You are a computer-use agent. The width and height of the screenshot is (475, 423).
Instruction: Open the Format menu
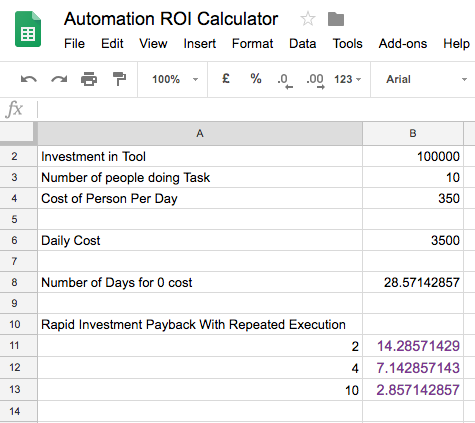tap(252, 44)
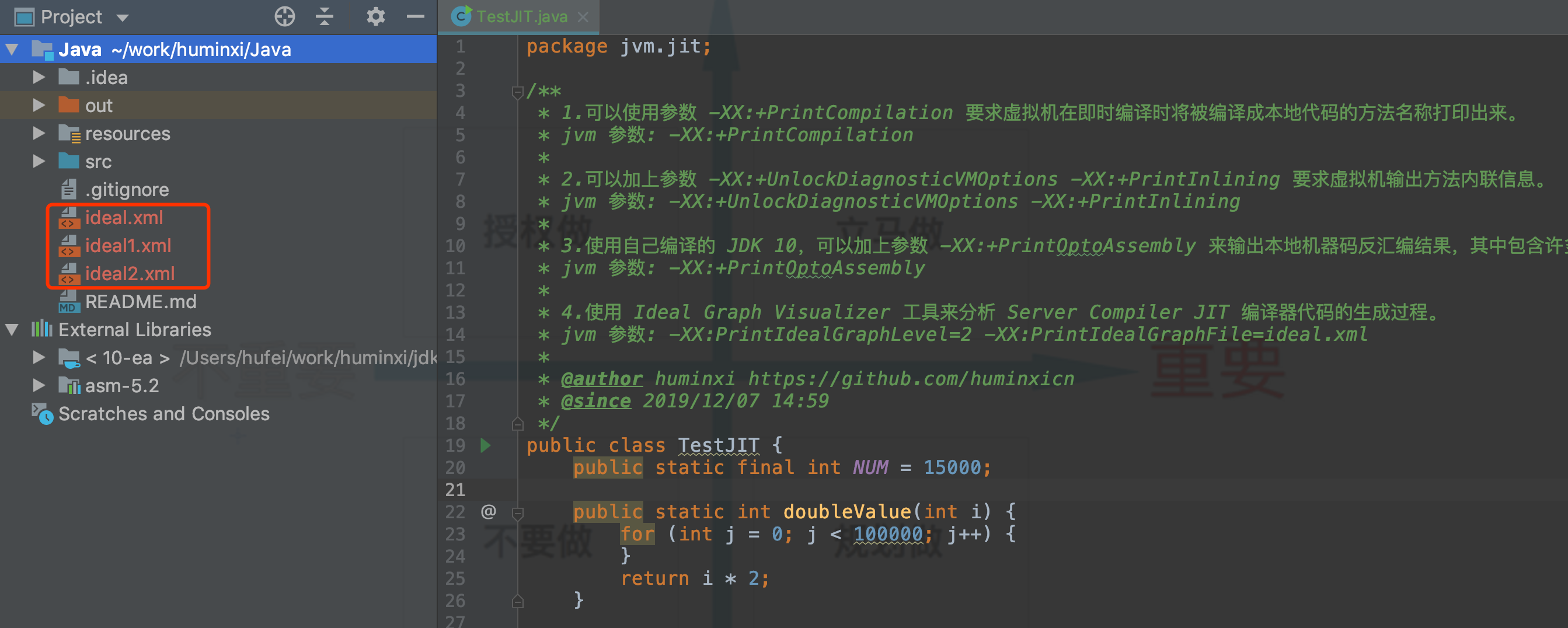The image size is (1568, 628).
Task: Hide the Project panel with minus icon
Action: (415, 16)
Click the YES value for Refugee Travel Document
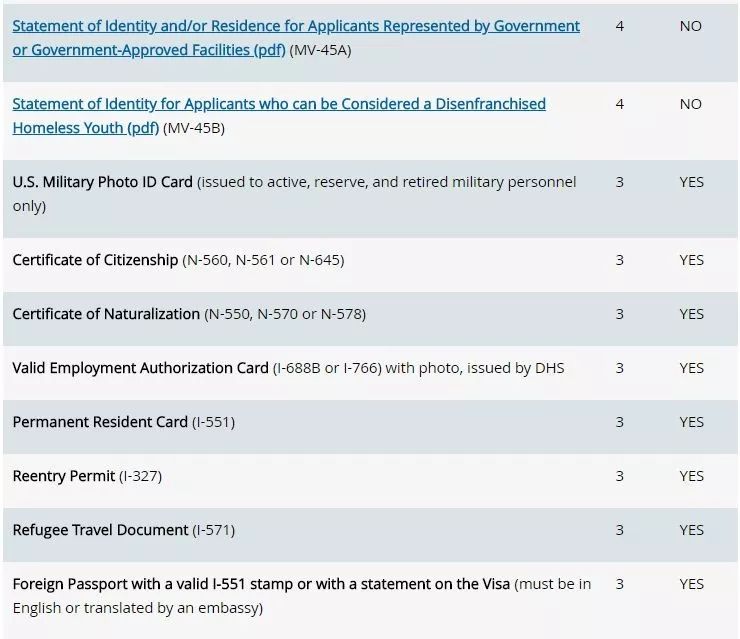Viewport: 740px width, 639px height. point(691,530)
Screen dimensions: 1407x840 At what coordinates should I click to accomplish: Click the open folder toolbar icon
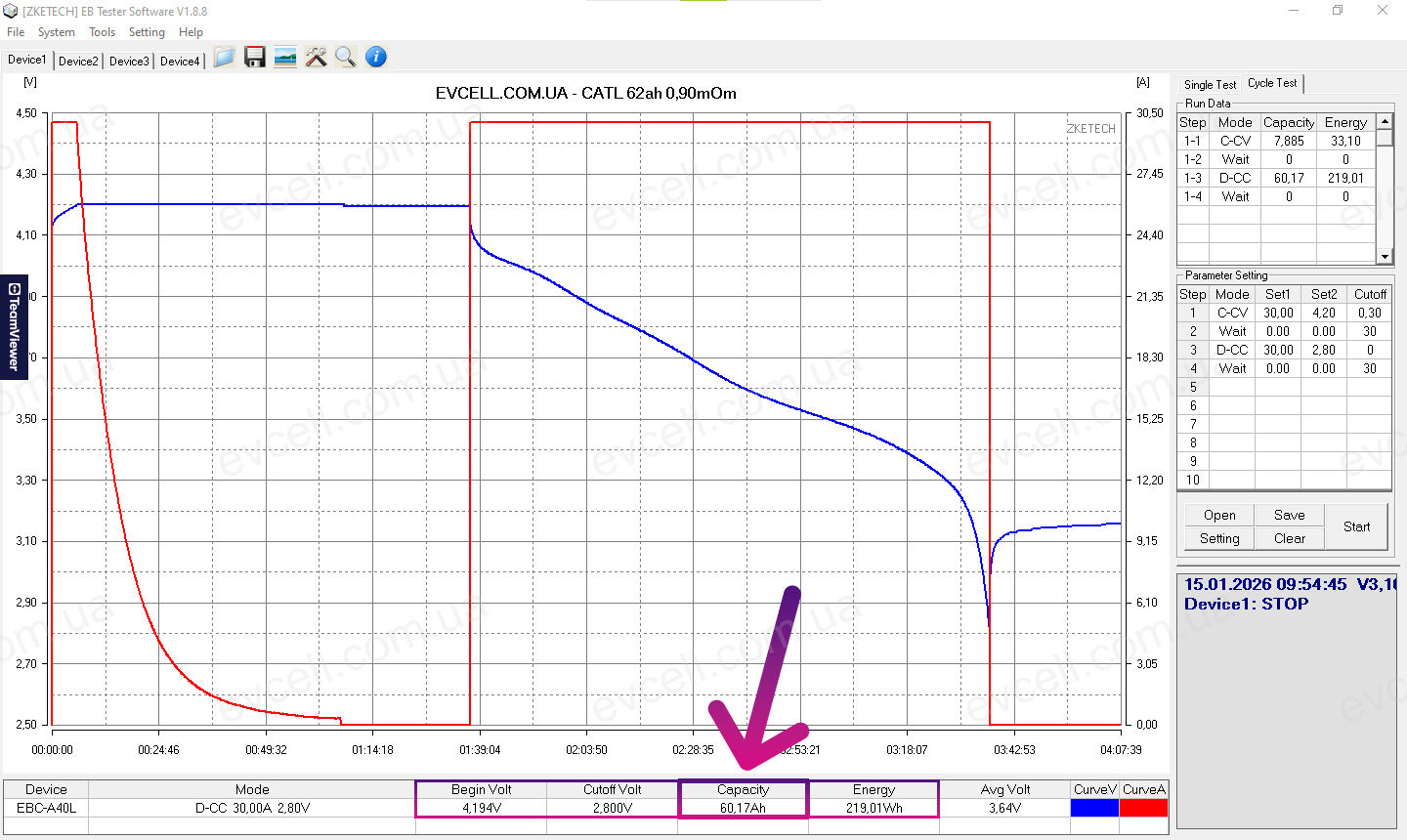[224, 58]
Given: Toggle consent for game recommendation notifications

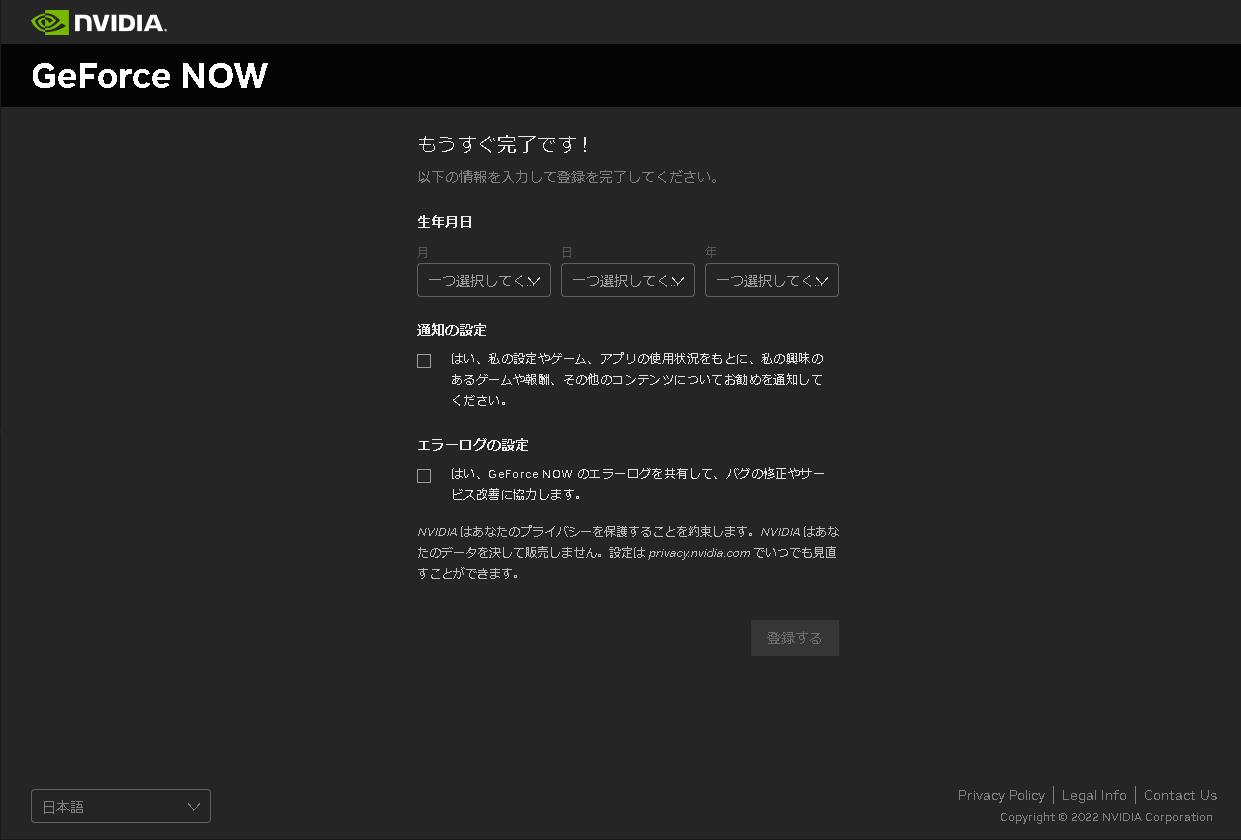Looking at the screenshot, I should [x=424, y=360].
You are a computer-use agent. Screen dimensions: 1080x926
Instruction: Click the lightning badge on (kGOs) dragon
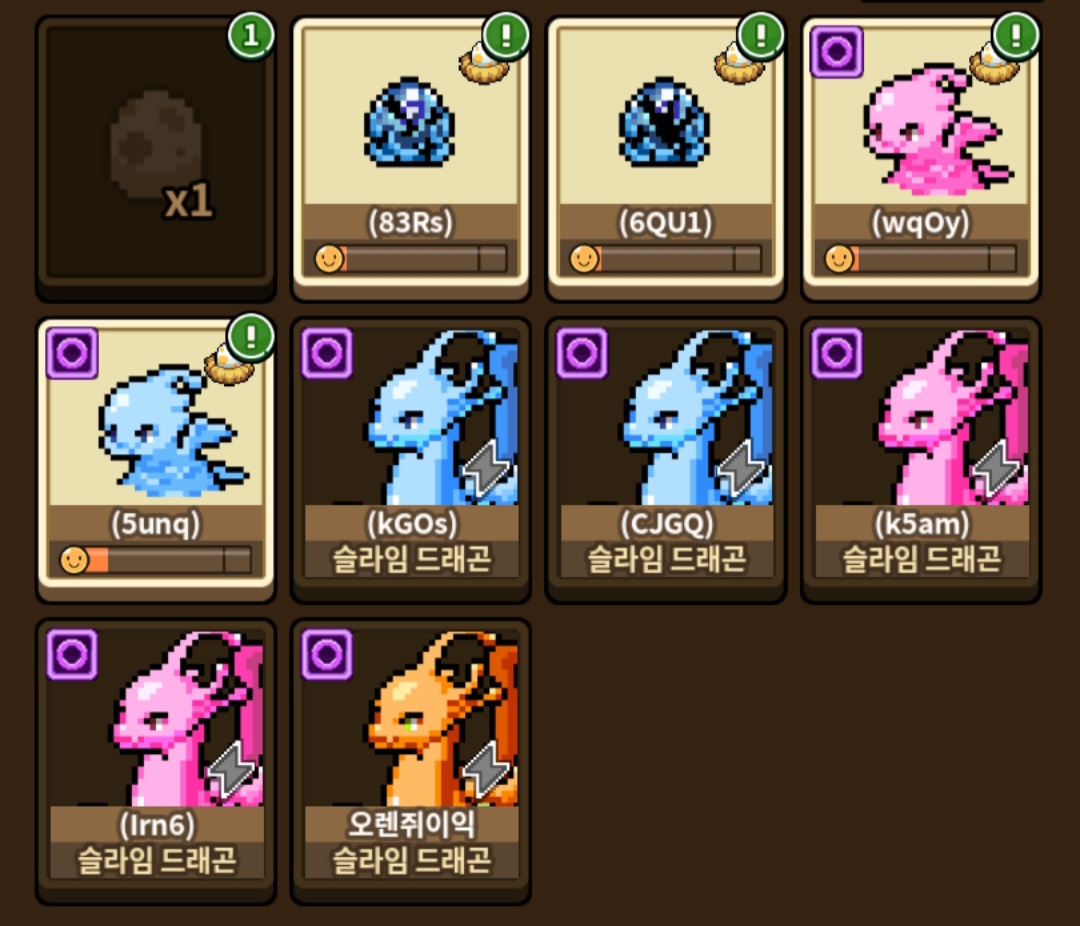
===============
Write these lines out as a JSON list of strings, one string per line, with blank lines left out. Leave the pictures out of the answer.

[
  "You are a computer-use agent. The width and height of the screenshot is (475, 423).",
  "Instruction: Open the Format menu",
  "tap(252, 44)",
  "The image size is (1568, 628).",
  "Task: Hide the Project panel with minus icon",
  "Action: (415, 16)",
  "Click the YES value for Refugee Travel Document",
  "Viewport: 740px width, 639px height. point(691,530)",
  "Screen dimensions: 1407x840 At what coordinates should I click to accomplish: Click the open folder toolbar icon",
  "[224, 58]",
  "Given: Toggle consent for game recommendation notifications",
  "Looking at the screenshot, I should [x=424, y=360].",
  "You are a computer-use agent. Screen dimensions: 1080x926",
  "Instruction: Click the lightning badge on (kGOs) dragon"
]